DoD Forecasts CMMC in Every Contract by 2026, Issues CMMC 2.0
The Department of Defense (DoD) announced every contractor seeking to do business with the DoD will be required to have at least a Level 1 Cybersecurity Maturity Model Certification (CMMC) by Fiscal Year 2026. The policy means that for the Defense Industrial Base (DIB), cyber maturity is now mandatory. The CMMC also underwent a lengthy review process this year, leading DoD to issue an update to the program – dubbed CMMC 2.0 – that simplifies some of the cybersecurity requirements for contractors in the DIB looking to do business with the government.
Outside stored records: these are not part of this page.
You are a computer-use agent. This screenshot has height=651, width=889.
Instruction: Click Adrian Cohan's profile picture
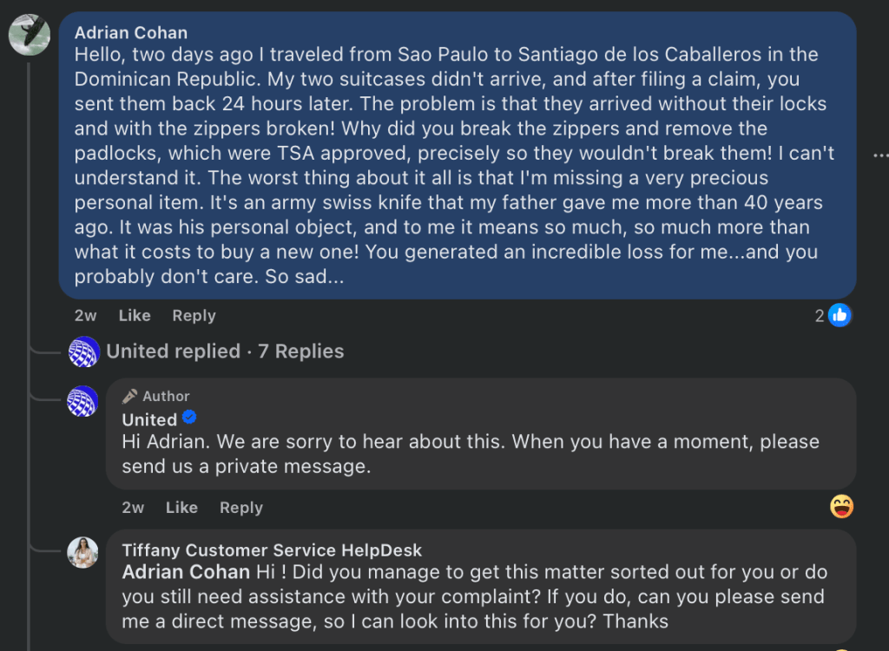29,36
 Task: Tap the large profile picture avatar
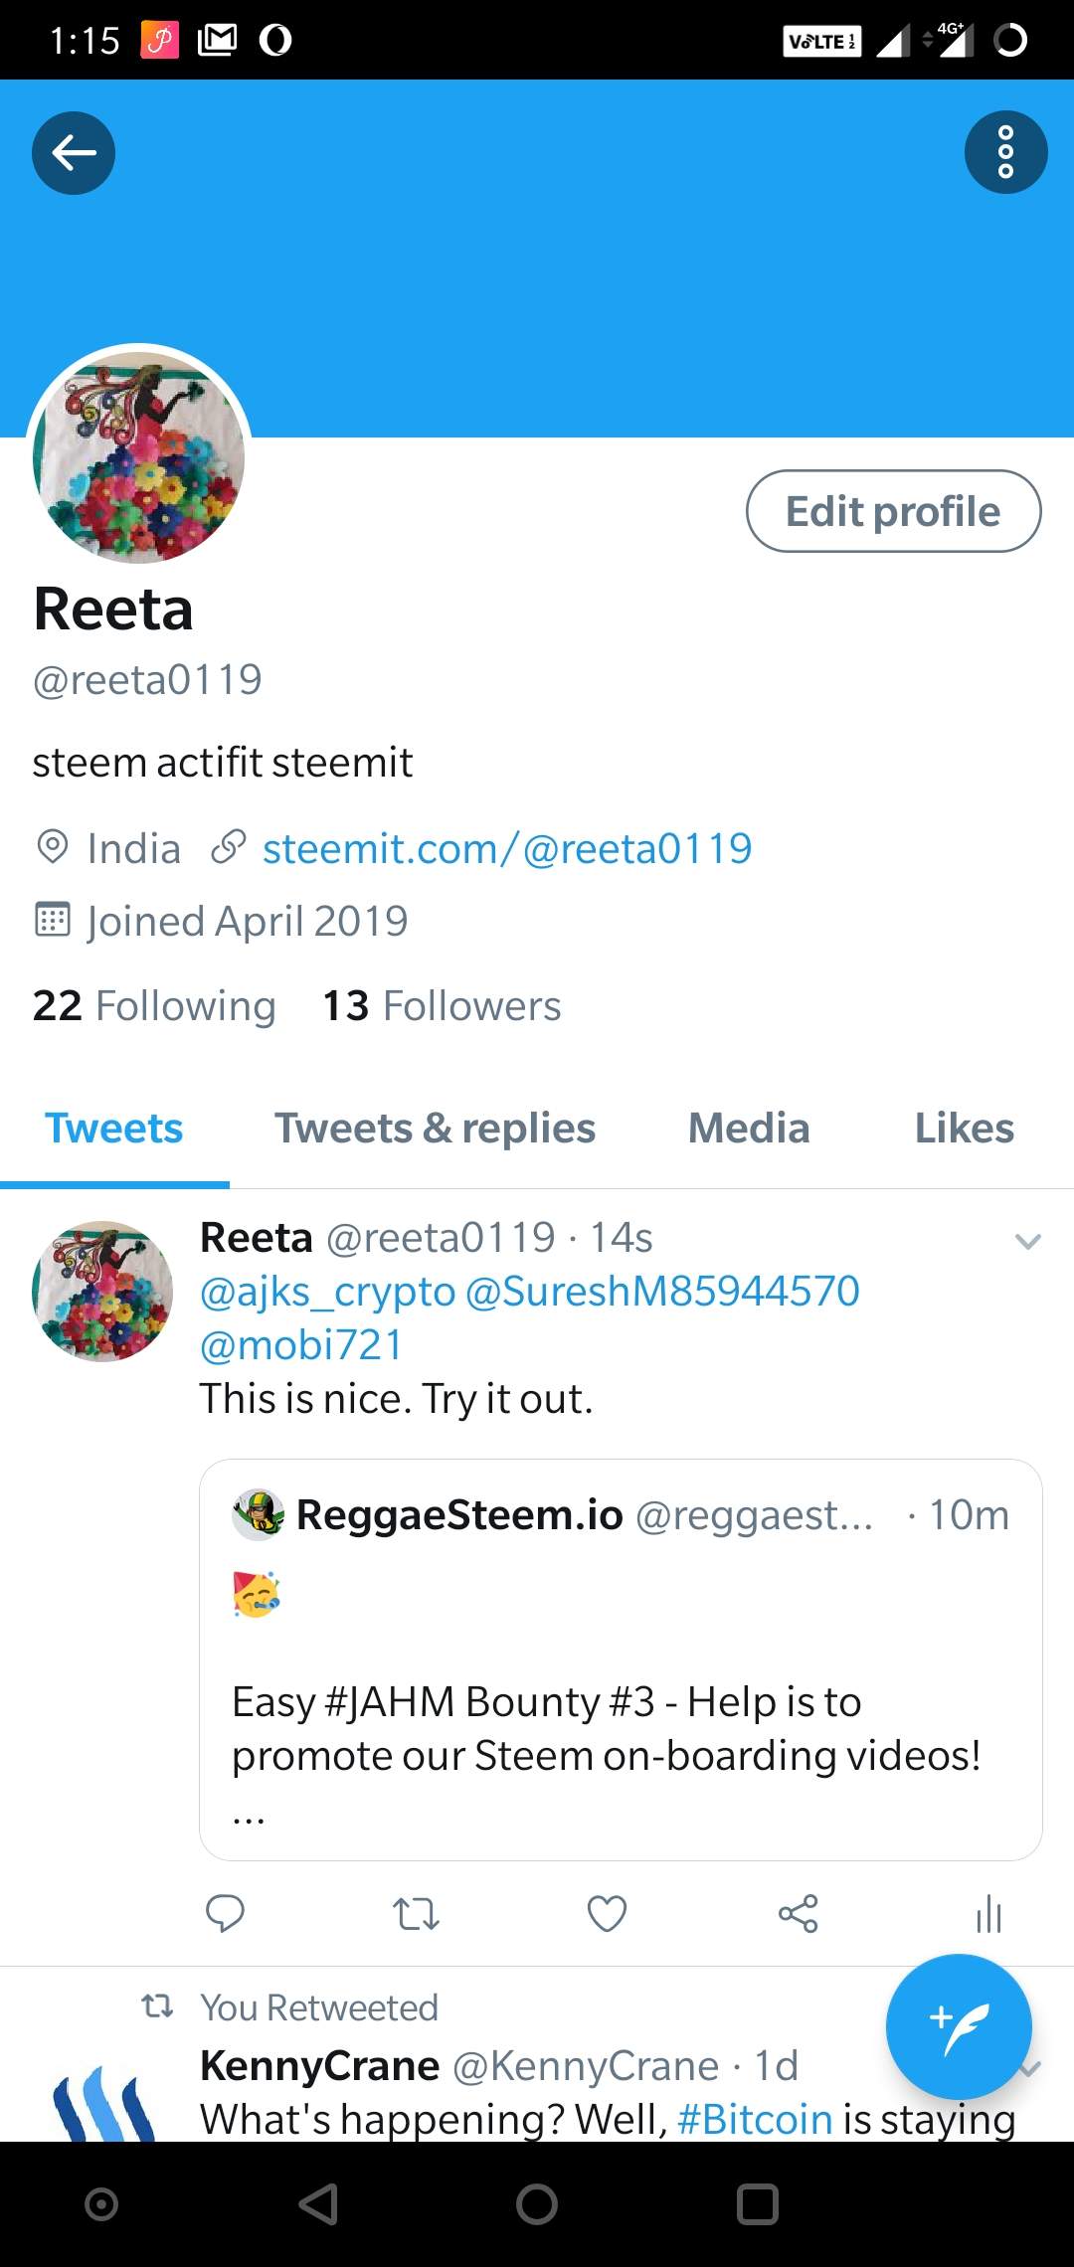(139, 455)
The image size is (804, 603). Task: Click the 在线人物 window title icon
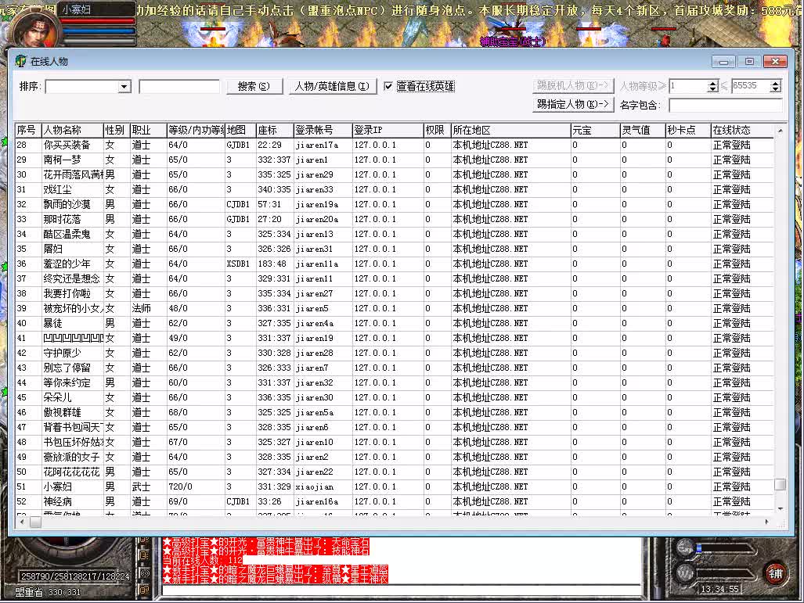(20, 61)
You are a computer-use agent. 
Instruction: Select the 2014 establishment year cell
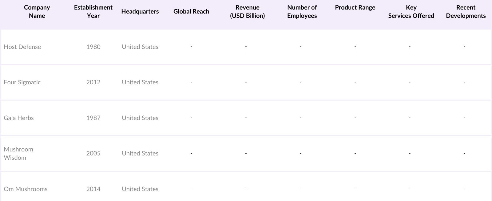93,189
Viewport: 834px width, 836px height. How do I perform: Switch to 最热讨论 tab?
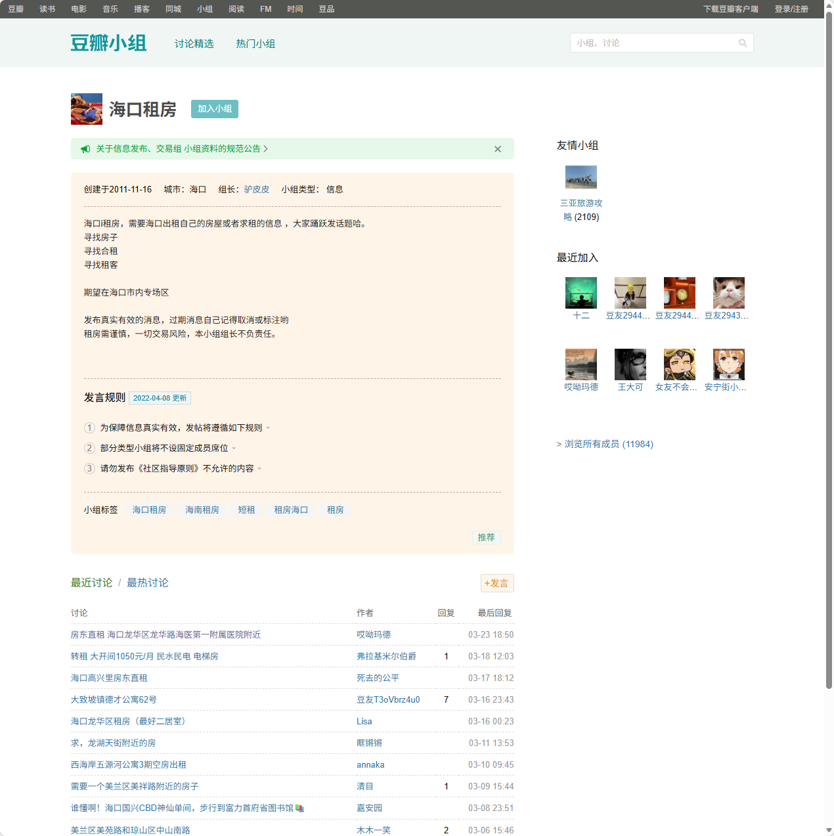(x=148, y=583)
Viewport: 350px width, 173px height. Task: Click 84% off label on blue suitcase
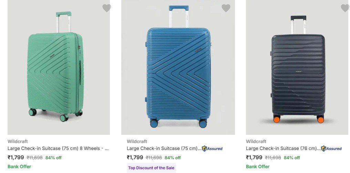173,158
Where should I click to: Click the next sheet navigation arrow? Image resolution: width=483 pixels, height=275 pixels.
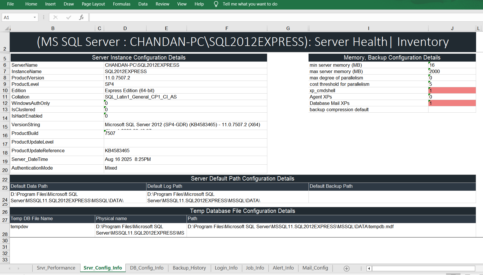pos(18,268)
White House Conducts Full Review of SolarWinds
Although the SolarWinds hack was launched more than a year ago, much of the beginning of 2021 was spent reacting to the attack and conducting a thorough investigation. In January, President Biden tasked intelligence agencies for a full assessment of Russian involvement in breaches of thousands of government and private-sector networks via SolarWinds Orion products. It wasn’t until March that the nine Federal agencies whose networks were compromised in the hack were close to finishing their remediation reviews. The hack was a powerful reminder of the continued escalation of the threat landscape and led to major U.S. cybersecurity realignment.
OMB, CISA Release Formal Zero Trust Strategy and Maturity Model
The Office of Management and Budget (OMB) and the Cybersecurity and Infrastructure Security Agency (CISA) both published key draft guidance documents in 2021 that provide the next set of roadmaps for Federal civilian agencies to transition to zero trust security concepts over the next three years and to guide agencies to securely migrate to cloud services. The Federal government’s transition to zero trust concepts – and its push for agencies to further adopt cloud services – are centerpieces of the Biden administration’s cybersecurity EO. For agencies looking to find a good resource on meeting EO requirements, look no further than these documents.
OMB Issues New FISMA Guidance, Keying in on Cyber EO
Last but certainly not least, the Office of Management and Budget (OMB) issued new Federal Information Security Management Act (FISMA) guidance to Federal agencies for Fiscal Years 2021-2022 that promotes agency action on several items in the Biden administration’s cybersecurity EO. The guidance was just issued this December and also aligns with aspects of current Senate legislation on FISMA reform.
Happy Holidays from MeriTalk! We wish you a cyber-safe and secure holiday season and can’t wait to see what 2022 brings.